_Page text_
ABLE currently models a weekly outreach to schools in the Salt Lake Valley, offering consultation to already-established teacher-assistance and student-success teams established through school principals (See letter to School Principals). This model becomes a forum for exchanging diverse ideas around school-family relations, multi-cultural competence, and medical home in relation to children with chronic health and developmental conditions. The model experience has the strong potential of planting seeds for the birth of fruits for other stakeholders needing the strength of similar partnering.
The ABLE model invites another look at the existing Utah “memorandums of understanding” inviting all public agencies for children to talk, coordinate, and partner together. The proposed legislative initiative to rewrite the Families, Agencies and Communities Together as a new statute would give authority to this multi-agency collaborative process establishing Coordinated Services for Families with Children at Risk. ABLE’s twenty-five years of dedication to finding better outcomes for special-needs children include personal human resources that are readily available on the basis of compassionate care giving. These seamless wraparound practices or services, consider child and family needs across life domains. They are informed by strength-discoveries, role sharing, team counsel, collaboration and efficient interagency communication. They can be recruited and used by most any helping agency.

_Supplied material_
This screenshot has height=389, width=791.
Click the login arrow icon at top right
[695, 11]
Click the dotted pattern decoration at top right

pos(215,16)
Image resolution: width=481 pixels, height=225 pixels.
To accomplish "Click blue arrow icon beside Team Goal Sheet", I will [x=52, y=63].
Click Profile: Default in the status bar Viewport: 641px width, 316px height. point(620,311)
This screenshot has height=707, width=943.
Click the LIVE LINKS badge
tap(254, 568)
--
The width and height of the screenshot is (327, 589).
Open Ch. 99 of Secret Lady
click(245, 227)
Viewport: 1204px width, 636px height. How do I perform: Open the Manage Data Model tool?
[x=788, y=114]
==
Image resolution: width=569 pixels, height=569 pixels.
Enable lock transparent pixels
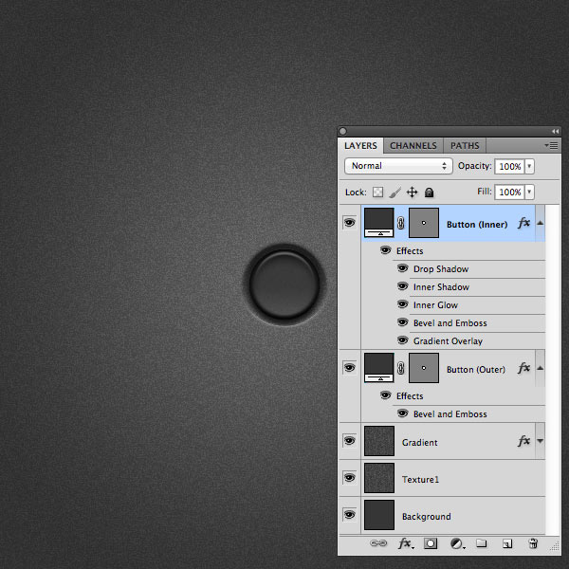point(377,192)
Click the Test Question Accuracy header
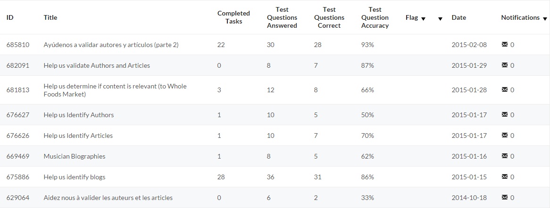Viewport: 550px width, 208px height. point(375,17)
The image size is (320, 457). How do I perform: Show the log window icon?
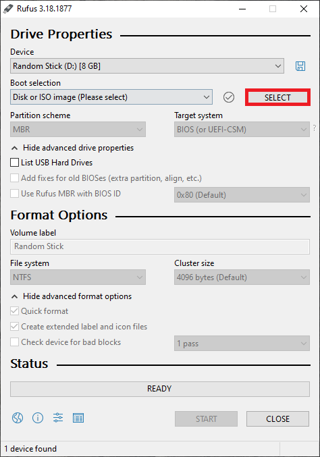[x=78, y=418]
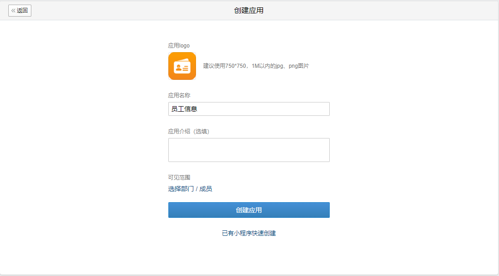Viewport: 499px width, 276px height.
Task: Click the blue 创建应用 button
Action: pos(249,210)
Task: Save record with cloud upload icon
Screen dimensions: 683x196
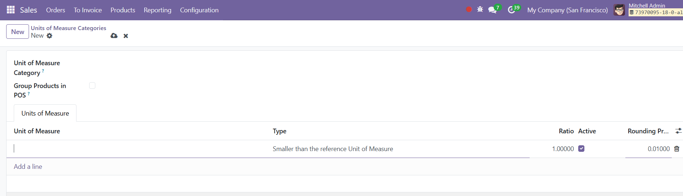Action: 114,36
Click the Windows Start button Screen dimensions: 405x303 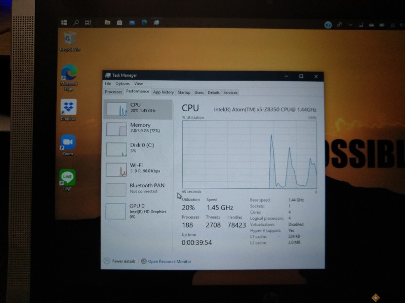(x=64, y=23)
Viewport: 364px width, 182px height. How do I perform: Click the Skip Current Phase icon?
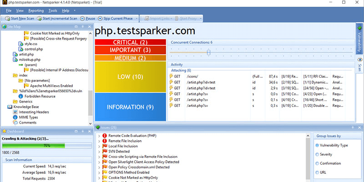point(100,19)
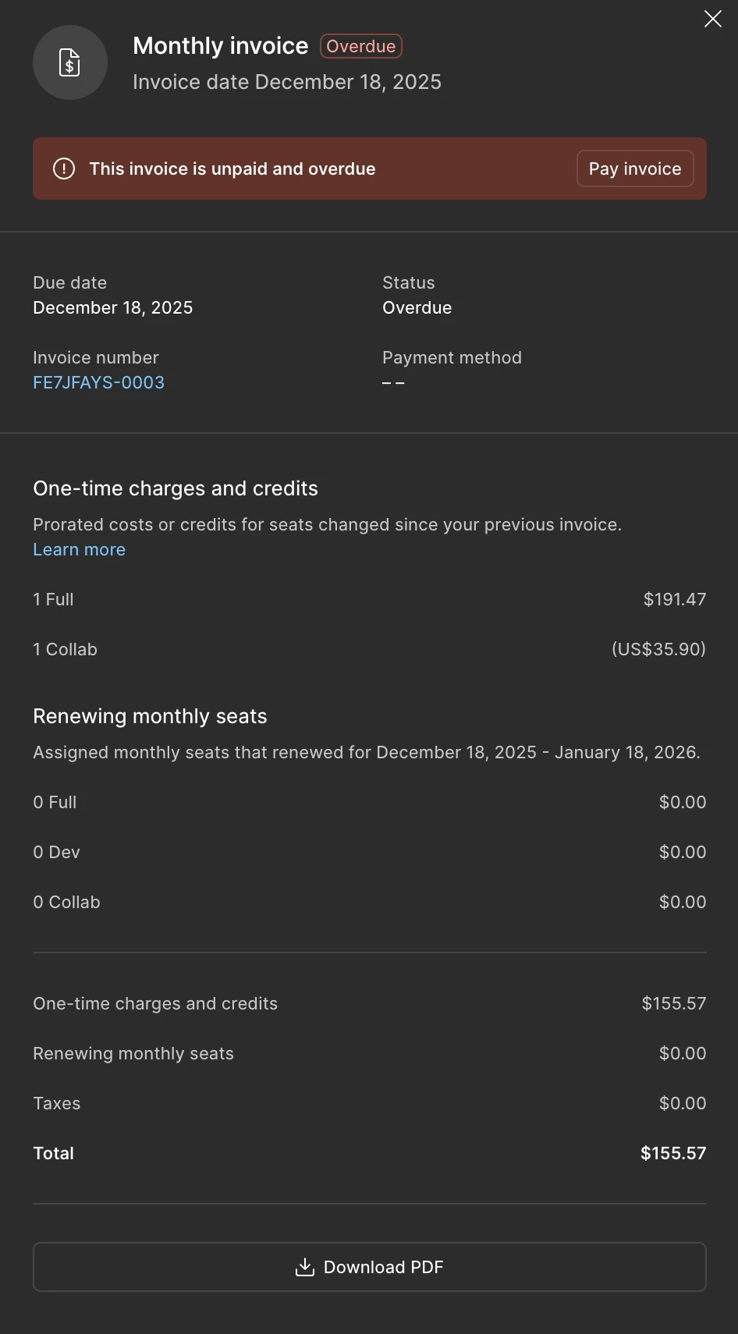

_Work request A_
Reproduce verbatim the part of the ABLE model text starting with "ABLE currently models" and going on through "of similar partnering.".
_Work request B_
Write the next part of the text on the ABLE outreach model, picking up after its final sentence.

_Final answer A_
ABLE currently models a weekly outreach to schools in the Salt Lake Valley, offering consultation to already-established teacher-assistance and student-success teams established through school principals (See letter to School Principals). This model becomes a forum for exchanging diverse ideas around school-family relations, multi-cultural competence, and medical home in relation to children with chronic health and developmental conditions. The model experience has the strong potential of planting seeds for the birth of fruits for other stakeholders needing the strength of similar partnering.

_Final answer B_
ABLE’s on-line information website resource is dedicated to special-needs families and their helpers. Given the reality of shortage of financial and other instrumental resources, ABLE staff proposes adding statewide team-building options to certain low-resource complex families’ treatment plans. More importantly, this website is for community self-help and team-building education is to expand options for other family-public partnerships.
In times of economic turndowns, society often allows the most needy to fall between the cracks. The needs of at-risk families have so greatly increased that the time has come for the ABLE staff to redirect significant energies toward becoming a health-promotion demonstration model in addition to a clinical health service. By modeling to health-care providers the value of using inter-agency partnering and resilience building in families, hope and support within those families can be significantly enhanced.